Date: 22nd August 2019

 

It is well established that the incidence of mental ill-health within the Deaf population is higher than that within the hearing population. It is also known that diagnosis of mental ill-health and subsequent interventions are dependent upon both good communication skills and an understanding of an individual’s background, culture and values. Historically, Deaf people with mental ill-health have had difficulties accessing services and mental health services have struggled to provide appropriate services. These difficulties were the focus of the Department of Health consultation document Sign of the Times (2002), which led to recommendations made in the Mental Health and Deafness; Towards Equality and Access (2005). Many of these recommendations related to increasing professionals’ understanding of mental health and Deafness. This included professionals working in mental health who needed to develop an understanding of Deaf issues, and those working in Deaf services who needed to develop their understanding of mental health. There was, however, a gap in the provision of this specialist training.
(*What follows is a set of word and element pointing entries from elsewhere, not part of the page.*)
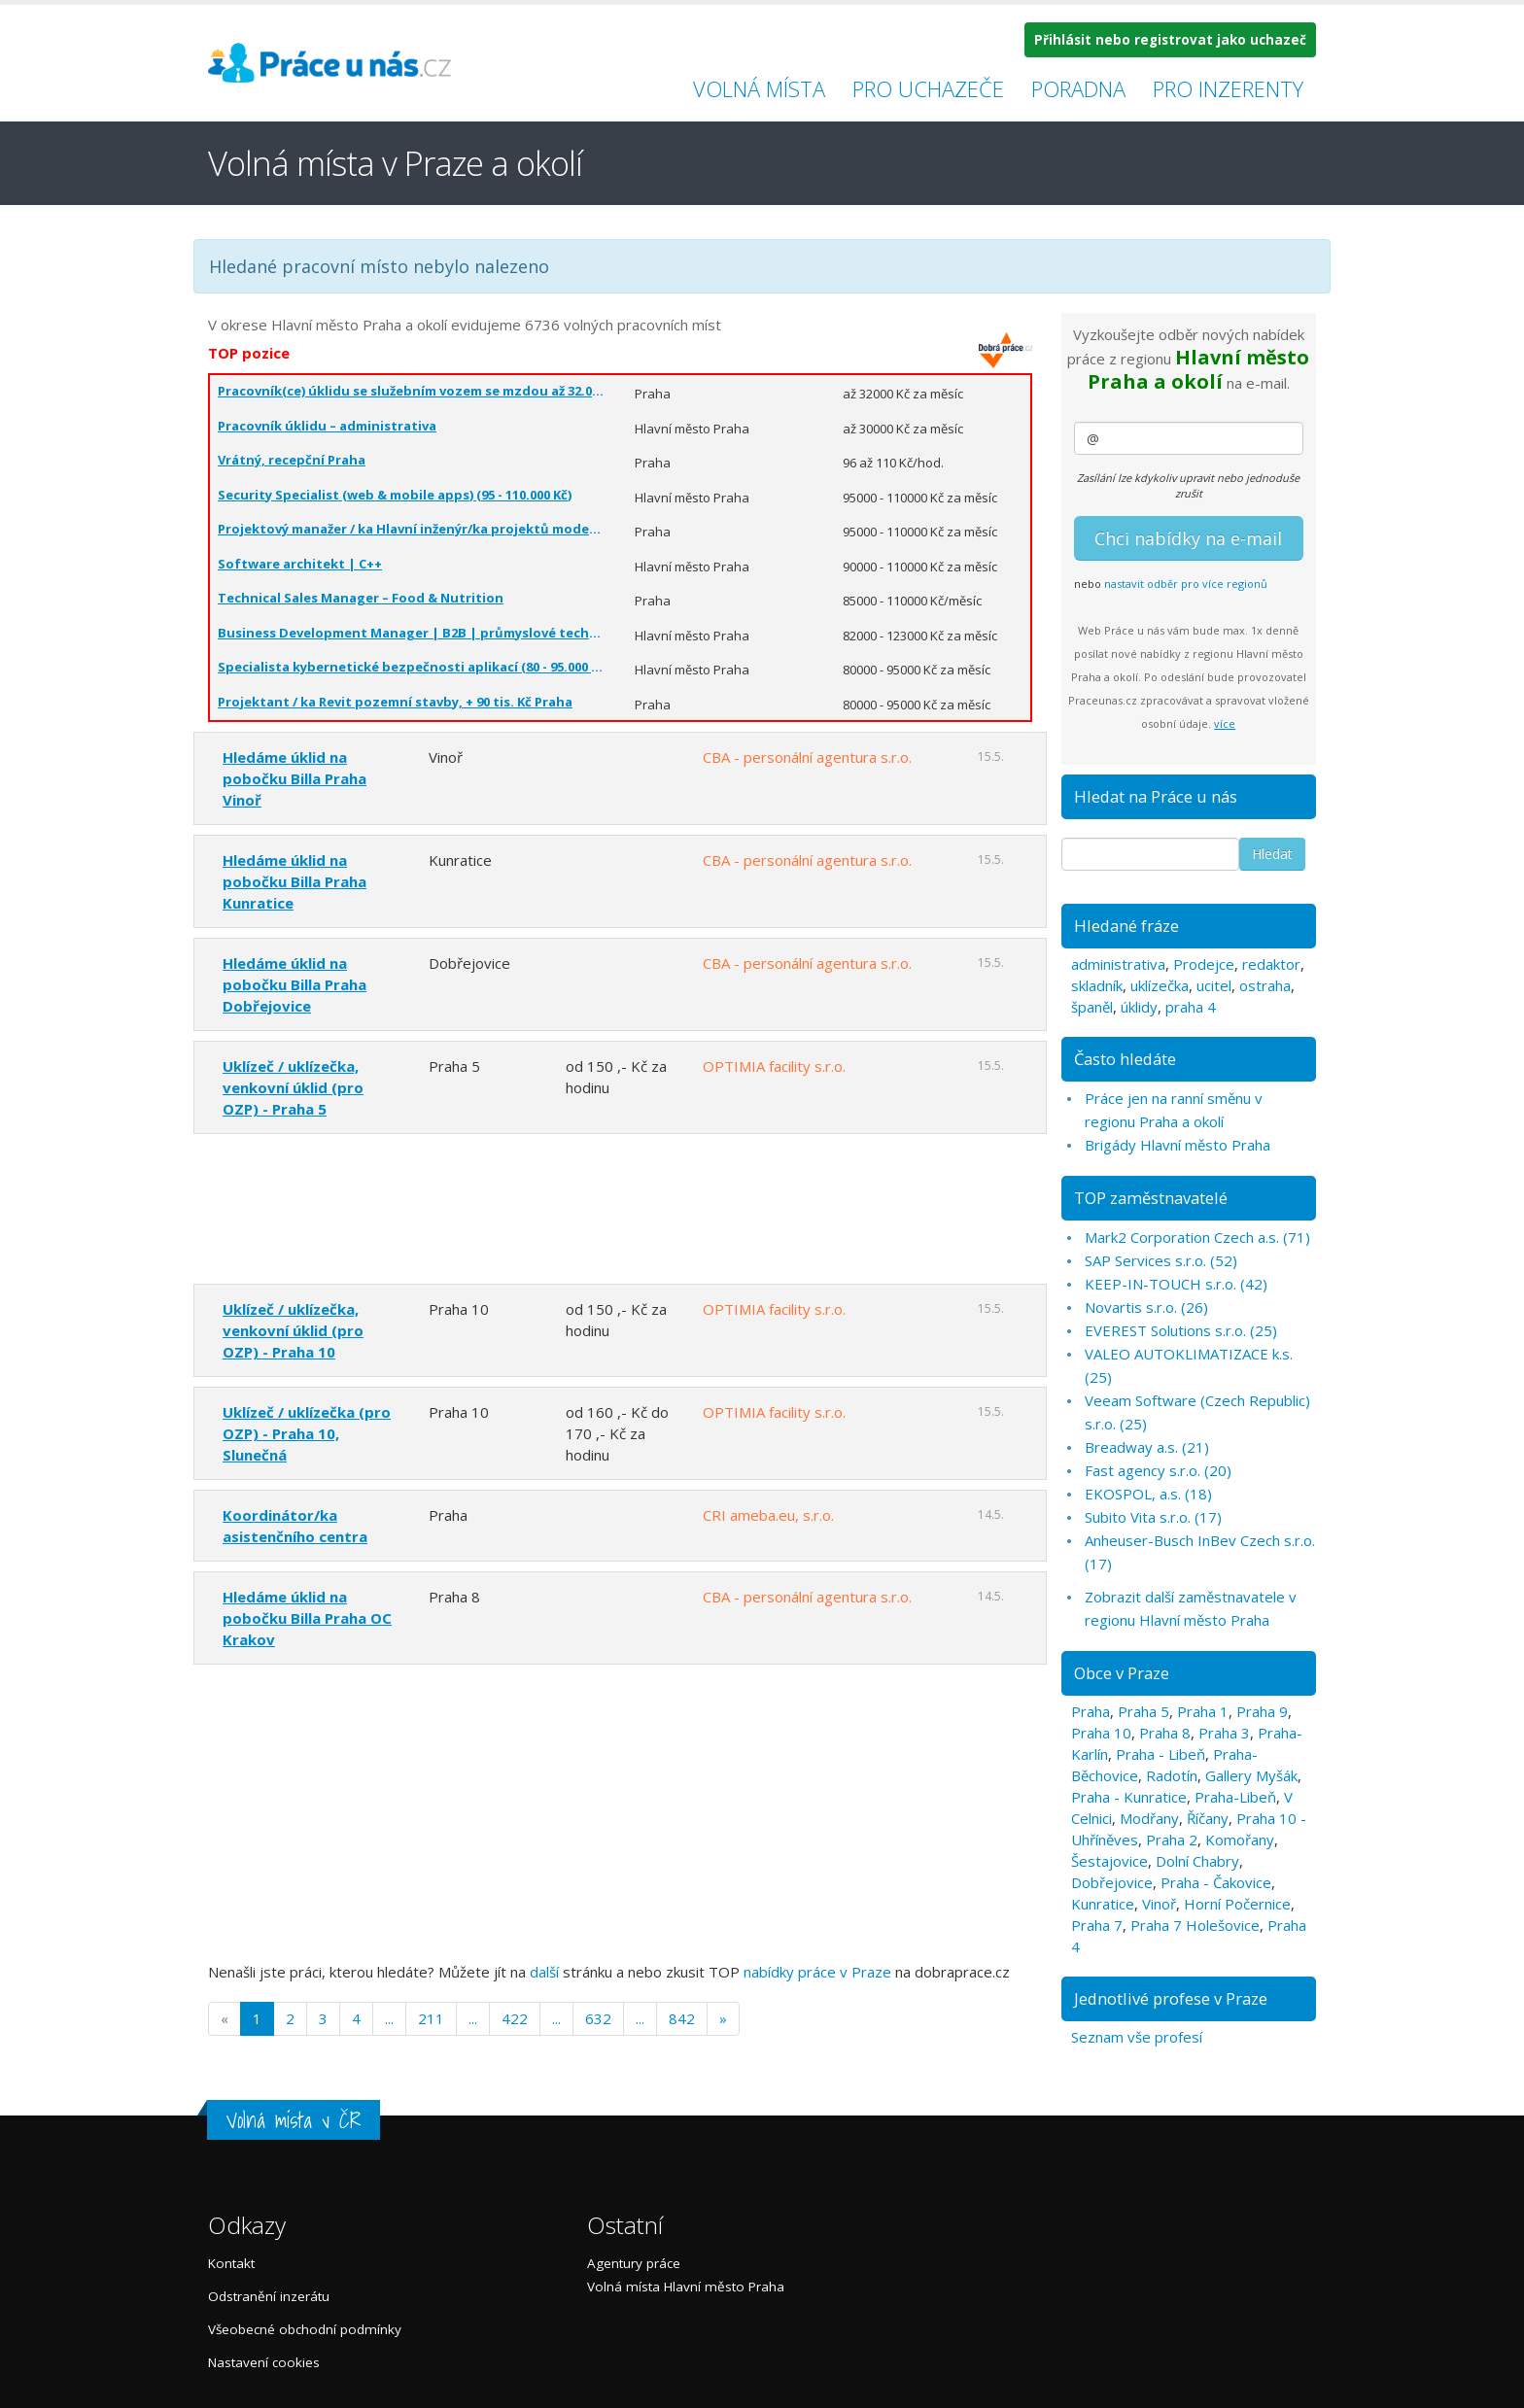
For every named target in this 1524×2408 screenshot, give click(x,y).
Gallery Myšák (1251, 1775)
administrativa (1118, 964)
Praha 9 (1262, 1711)
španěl (1092, 1006)
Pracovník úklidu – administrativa (327, 425)
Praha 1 (1203, 1711)
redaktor (1271, 964)
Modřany (1149, 1818)
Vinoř (1159, 1903)
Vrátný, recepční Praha (291, 459)
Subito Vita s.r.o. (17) (1153, 1517)
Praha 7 (1097, 1925)
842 (682, 2018)
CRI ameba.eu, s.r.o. (768, 1515)
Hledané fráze (1126, 925)
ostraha (1265, 985)
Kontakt (231, 2263)
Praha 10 (1101, 1732)
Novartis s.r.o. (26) (1146, 1307)
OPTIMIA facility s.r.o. (774, 1066)
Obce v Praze (1121, 1673)
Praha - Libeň (1160, 1754)
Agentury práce (633, 2263)
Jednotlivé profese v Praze (1170, 1998)
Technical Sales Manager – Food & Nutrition (360, 597)
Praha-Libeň (1235, 1796)
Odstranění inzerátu (268, 2296)
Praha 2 (1171, 1839)
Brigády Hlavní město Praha (1177, 1144)
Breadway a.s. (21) (1147, 1447)
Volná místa (759, 88)
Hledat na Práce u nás (1155, 796)
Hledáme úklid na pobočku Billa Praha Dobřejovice (294, 984)
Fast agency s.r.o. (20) (1158, 1470)
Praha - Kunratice (1129, 1796)
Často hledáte (1125, 1059)
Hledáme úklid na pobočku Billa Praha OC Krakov (307, 1618)
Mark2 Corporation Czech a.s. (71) (1197, 1237)
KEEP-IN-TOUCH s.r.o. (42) (1176, 1283)
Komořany (1239, 1839)
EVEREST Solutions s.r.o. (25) (1181, 1330)
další (544, 1971)
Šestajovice (1109, 1861)
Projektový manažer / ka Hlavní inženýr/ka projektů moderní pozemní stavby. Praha (412, 528)
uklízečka (1159, 985)
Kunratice (1102, 1903)
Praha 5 (1143, 1711)
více (1224, 723)
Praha (1090, 1711)
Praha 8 (1165, 1732)
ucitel (1213, 985)
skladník (1097, 985)
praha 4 (1190, 1006)
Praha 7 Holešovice (1195, 1925)
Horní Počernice (1237, 1903)
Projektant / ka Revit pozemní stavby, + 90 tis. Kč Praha (395, 701)
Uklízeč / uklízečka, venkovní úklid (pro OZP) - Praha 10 (293, 1330)
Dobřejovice (1112, 1882)
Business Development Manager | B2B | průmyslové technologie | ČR (412, 632)
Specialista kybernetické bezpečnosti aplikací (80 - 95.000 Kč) (412, 666)
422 (515, 2018)
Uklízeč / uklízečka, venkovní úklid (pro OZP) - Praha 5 (293, 1087)
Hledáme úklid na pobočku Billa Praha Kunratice (294, 881)
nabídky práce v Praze (817, 1971)
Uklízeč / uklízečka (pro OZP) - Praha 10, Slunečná (307, 1433)
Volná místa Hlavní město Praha (685, 2286)
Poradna (1078, 88)
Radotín (1171, 1775)
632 (598, 2018)
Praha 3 (1224, 1732)
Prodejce (1203, 964)
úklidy (1139, 1006)
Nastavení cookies (264, 2362)
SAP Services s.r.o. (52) (1161, 1260)
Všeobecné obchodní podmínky (304, 2329)
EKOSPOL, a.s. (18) (1148, 1493)
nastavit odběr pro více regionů (1185, 583)
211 (431, 2018)
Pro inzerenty (1228, 88)
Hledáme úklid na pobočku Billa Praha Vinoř (294, 778)
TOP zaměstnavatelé (1151, 1198)
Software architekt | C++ (300, 563)
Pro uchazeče (928, 88)
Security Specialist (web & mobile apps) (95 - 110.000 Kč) (395, 494)
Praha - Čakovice (1215, 1882)
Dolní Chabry (1197, 1861)
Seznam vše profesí (1136, 2037)
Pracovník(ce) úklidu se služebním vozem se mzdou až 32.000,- (412, 390)
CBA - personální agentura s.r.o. (807, 757)
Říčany (1208, 1818)
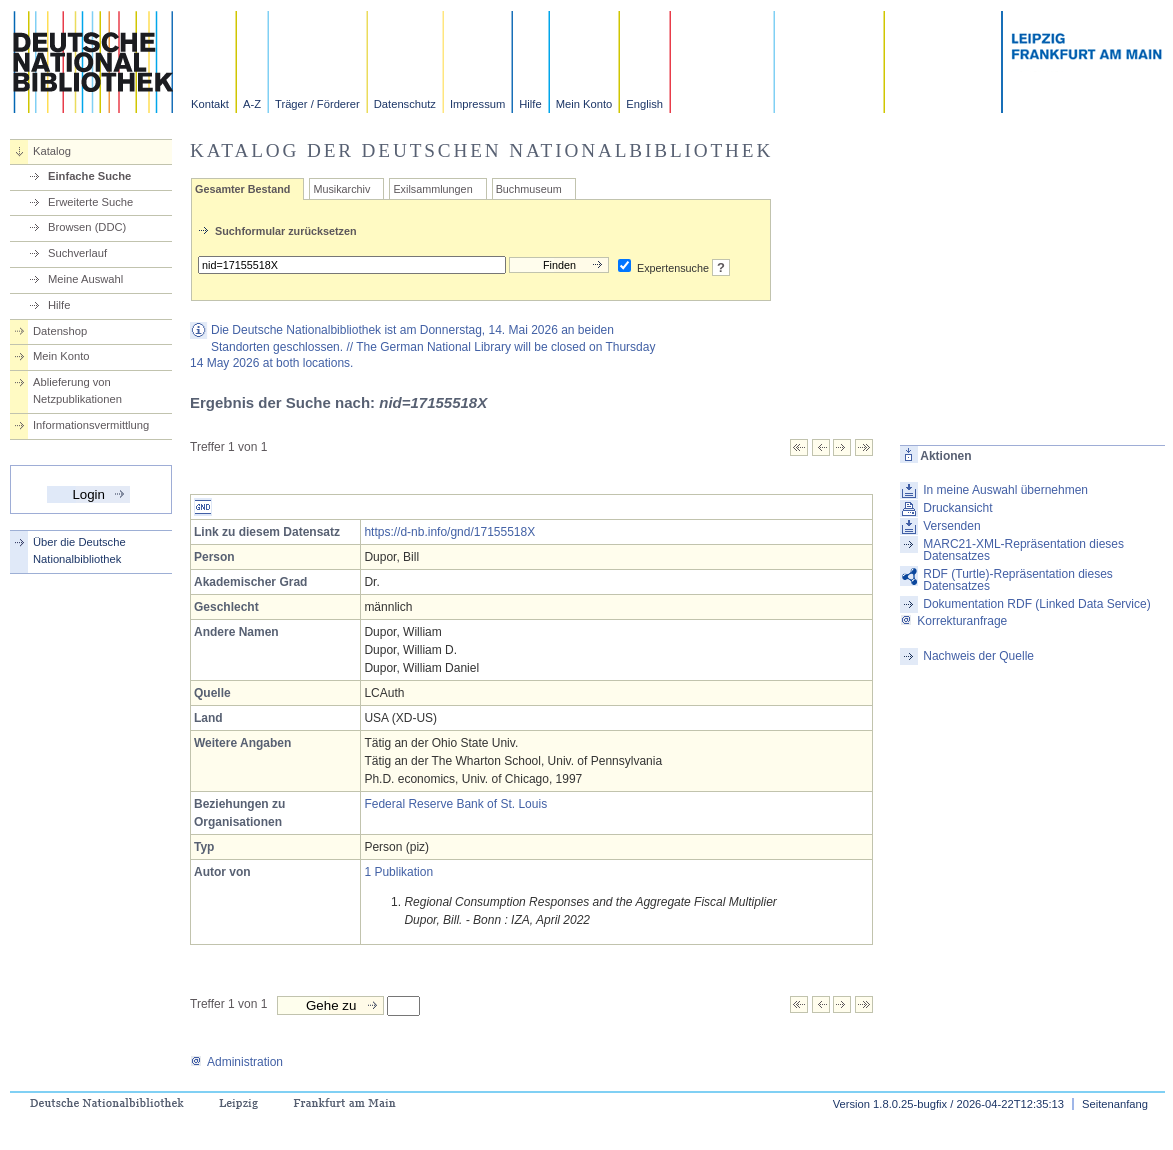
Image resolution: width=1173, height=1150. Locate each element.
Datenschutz (405, 104)
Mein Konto (584, 104)
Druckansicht (957, 508)
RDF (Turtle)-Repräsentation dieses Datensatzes (1018, 580)
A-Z (252, 104)
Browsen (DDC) (87, 227)
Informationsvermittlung (91, 425)
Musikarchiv (341, 189)
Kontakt (210, 104)
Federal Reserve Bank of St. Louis (455, 804)
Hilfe (530, 104)
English (644, 104)
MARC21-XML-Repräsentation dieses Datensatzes (1023, 550)
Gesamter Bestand (242, 189)
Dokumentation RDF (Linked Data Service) (1036, 604)
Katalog (52, 151)
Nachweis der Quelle (978, 656)
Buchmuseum (529, 189)
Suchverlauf (77, 253)
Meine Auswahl (85, 279)
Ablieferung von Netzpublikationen (77, 390)
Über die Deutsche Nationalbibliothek (79, 550)
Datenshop (60, 331)
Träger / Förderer (317, 104)
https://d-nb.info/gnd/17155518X (449, 532)
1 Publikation (398, 872)
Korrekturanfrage (953, 621)
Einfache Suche (89, 176)
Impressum (477, 104)
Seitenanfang (1115, 1104)
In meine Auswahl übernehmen (1005, 490)
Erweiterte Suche (90, 202)
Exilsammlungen (432, 189)
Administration (236, 1062)
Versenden (951, 526)
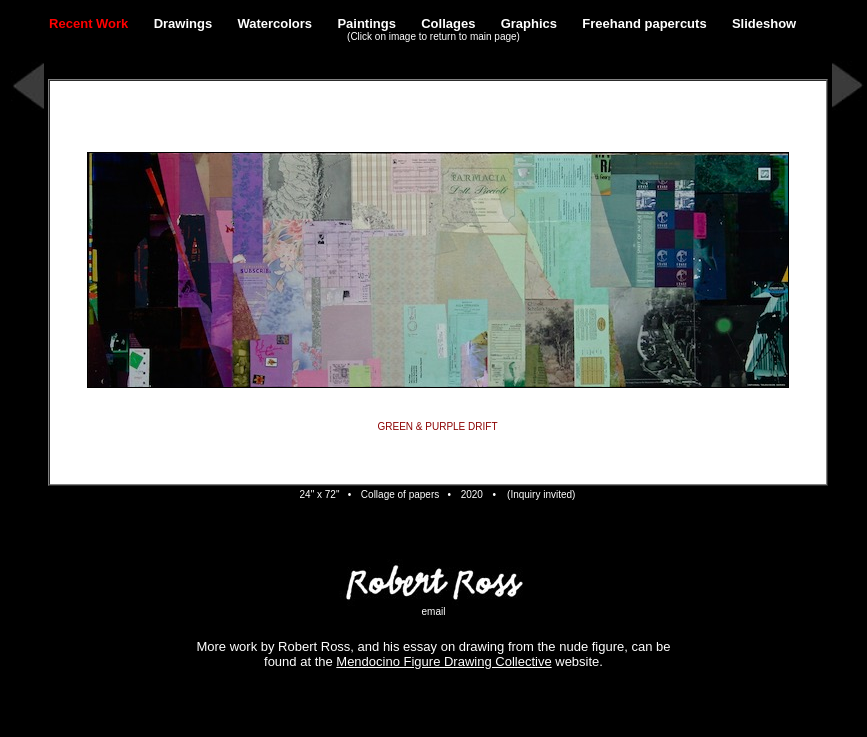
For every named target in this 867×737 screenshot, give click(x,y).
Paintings (366, 23)
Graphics (529, 23)
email (434, 611)
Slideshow (764, 23)
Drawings (183, 23)
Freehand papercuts (644, 23)
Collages (448, 23)
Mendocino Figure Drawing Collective (443, 661)
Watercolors (274, 23)
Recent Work (88, 23)
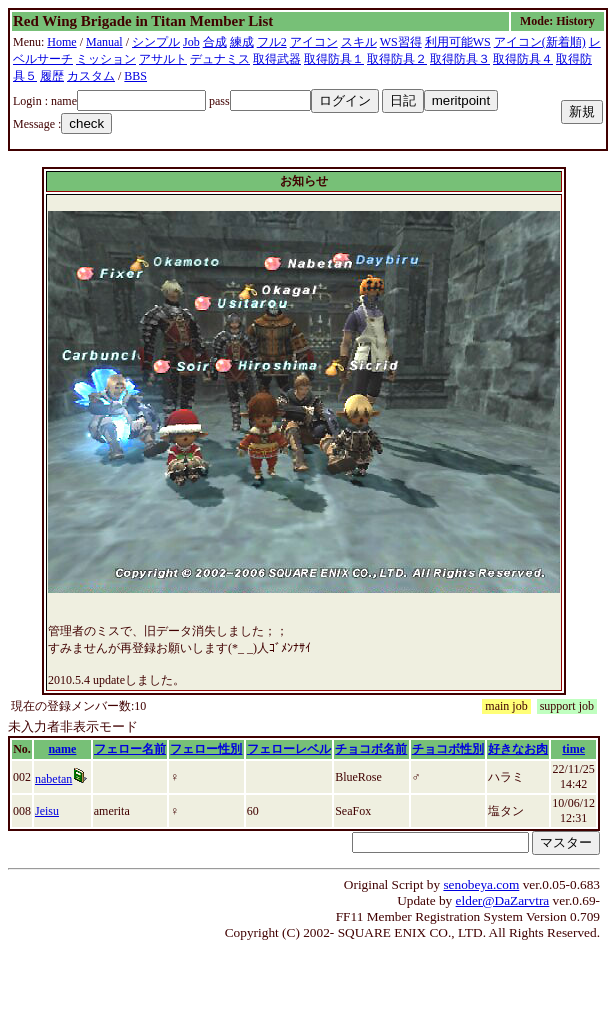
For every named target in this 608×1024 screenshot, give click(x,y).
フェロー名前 (130, 749)
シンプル (156, 42)
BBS (135, 76)
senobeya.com (481, 884)
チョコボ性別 (448, 749)
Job (191, 42)
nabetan (53, 779)
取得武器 (277, 59)
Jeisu (47, 811)
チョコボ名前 (371, 749)
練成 (242, 42)
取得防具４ (523, 59)
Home (61, 42)
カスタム (91, 76)
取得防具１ (334, 59)
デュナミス (220, 59)
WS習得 (401, 42)
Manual (104, 42)
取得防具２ (397, 59)
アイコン (314, 42)
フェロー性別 (206, 749)
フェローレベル (289, 749)
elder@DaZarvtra (503, 900)
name (62, 749)
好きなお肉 (518, 749)
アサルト (163, 59)
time (573, 749)
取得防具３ (460, 59)
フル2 (272, 42)
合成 (215, 42)
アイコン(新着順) (540, 42)
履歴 (52, 76)
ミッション (106, 59)
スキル (359, 42)
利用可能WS (458, 42)
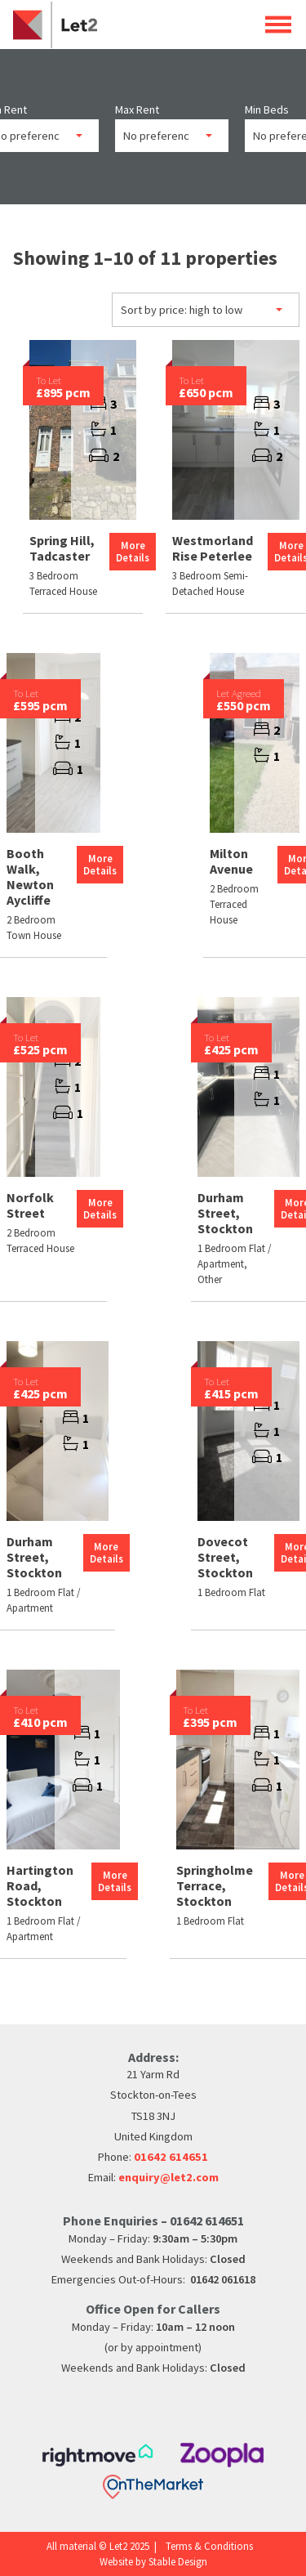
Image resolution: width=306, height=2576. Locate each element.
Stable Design (178, 2561)
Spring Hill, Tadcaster (62, 548)
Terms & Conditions (209, 2545)
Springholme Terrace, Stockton (214, 1885)
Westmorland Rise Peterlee (212, 548)
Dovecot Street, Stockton (225, 1557)
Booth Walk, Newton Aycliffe (30, 877)
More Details (132, 551)
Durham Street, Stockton (225, 1213)
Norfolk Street (30, 1205)
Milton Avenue (231, 861)
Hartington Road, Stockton (40, 1885)
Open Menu (278, 24)
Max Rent (137, 109)
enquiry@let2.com (168, 2177)
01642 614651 (171, 2156)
The University of Birmingham, in partnership with a number of experts in this field, has sought to close this gap. In 2010 the (Advanced) Certificate in Mental Health and Deafness was developed. Although the course is run by the University many of the lecturers are external to the University and all have expertise in this area. Candidates come from a range of different backgrounds and professions including care assistants, social workers, interpreters, counsellors, managers, nurses and psychologists. Some candidates are hearing, others are Deaf. Lectures are delivered in either spoken English or BSL, and interpreters are provided for every lecture.

This is the only certificate in the country which focuses on mental health and deafness, and (to our knowledge) is one of a kind on an international scale. We have attracted candidates from across the British Isles and in one case Cyprus. Course participants develop an understanding in a range of areas including Deaf awareness, Mental health awareness, Values and ethics, Mental Health policy and legislation, Communication, Assessment, Developmental perspectives, Psychological perspectives, Safeguarding and Social interventions.

Each course runs over an 18 month block and participants usually attend one full day’s lecture every five or six weeks. The next cohort is scheduled to begin in December and applications to the course can be made up to 4th October.